» The task
Lines before the one containing "Open the flutter bookmark folder" are left out; return that line and every line after it exactly, through the end of the data below.

Stored items:
· · ·

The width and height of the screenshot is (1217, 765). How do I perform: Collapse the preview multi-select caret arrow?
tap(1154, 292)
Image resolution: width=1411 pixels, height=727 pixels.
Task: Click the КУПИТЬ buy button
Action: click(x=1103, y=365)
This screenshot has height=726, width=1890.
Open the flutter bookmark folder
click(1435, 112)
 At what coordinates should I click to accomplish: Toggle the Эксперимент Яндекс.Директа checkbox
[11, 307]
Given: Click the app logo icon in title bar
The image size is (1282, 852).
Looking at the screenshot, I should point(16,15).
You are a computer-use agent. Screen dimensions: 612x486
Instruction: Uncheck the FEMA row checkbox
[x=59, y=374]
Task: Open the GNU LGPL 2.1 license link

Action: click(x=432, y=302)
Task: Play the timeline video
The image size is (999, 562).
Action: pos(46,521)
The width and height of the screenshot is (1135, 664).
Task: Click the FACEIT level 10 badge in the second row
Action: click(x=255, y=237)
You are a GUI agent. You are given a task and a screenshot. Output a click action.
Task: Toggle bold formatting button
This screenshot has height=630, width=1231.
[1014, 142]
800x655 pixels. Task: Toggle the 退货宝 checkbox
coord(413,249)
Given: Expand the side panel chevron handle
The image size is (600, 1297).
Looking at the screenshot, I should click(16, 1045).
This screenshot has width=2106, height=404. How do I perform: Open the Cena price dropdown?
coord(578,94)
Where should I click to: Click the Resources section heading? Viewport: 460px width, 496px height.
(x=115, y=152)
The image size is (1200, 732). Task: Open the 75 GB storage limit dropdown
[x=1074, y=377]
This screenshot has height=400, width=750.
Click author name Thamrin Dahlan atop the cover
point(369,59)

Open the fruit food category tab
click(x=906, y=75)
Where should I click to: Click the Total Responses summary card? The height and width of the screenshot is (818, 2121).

· · ·

» Output for this task
Open the flutter bookmark folder
click(1435, 112)
 At what coordinates should I click to accomplish: Toggle the Эксперимент Яндекс.Директа checkbox
[11, 307]
Given: Click the app logo icon in title bar
The image size is (1282, 852).
Looking at the screenshot, I should point(16,15).
You are a computer-use agent. Screen dimensions: 612x486
Instruction: Uncheck the FEMA row checkbox
[x=59, y=374]
Task: Open the GNU LGPL 2.1 license link

Action: click(x=432, y=302)
Task: Play the timeline video
The image size is (999, 562).
Action: pos(46,521)
The width and height of the screenshot is (1135, 664).
Task: Click the FACEIT level 10 badge in the second row
Action: click(x=255, y=237)
You are a GUI agent. You are given a task and a screenshot. Output a click action.
Task: Toggle bold formatting button
This screenshot has height=630, width=1231.
[1014, 142]
800x655 pixels. Task: Toggle the 退货宝 checkbox
coord(413,249)
Given: Expand the side panel chevron handle
The image size is (600, 1297).
Looking at the screenshot, I should click(16, 1045).
This screenshot has width=2106, height=404. How do I perform: Open the Cena price dropdown?
coord(578,94)
Where should I click to: Click the Resources section heading? Viewport: 460px width, 496px height.
(x=115, y=152)
The image size is (1200, 732). Task: Open the 75 GB storage limit dropdown
[x=1074, y=377]
This screenshot has height=400, width=750.
Click author name Thamrin Dahlan atop the cover
point(369,59)

Open the fruit food category tab
click(x=906, y=75)
Where should I click to: Click the Total Responses summary card? The height and width of the screenshot is (818, 2121).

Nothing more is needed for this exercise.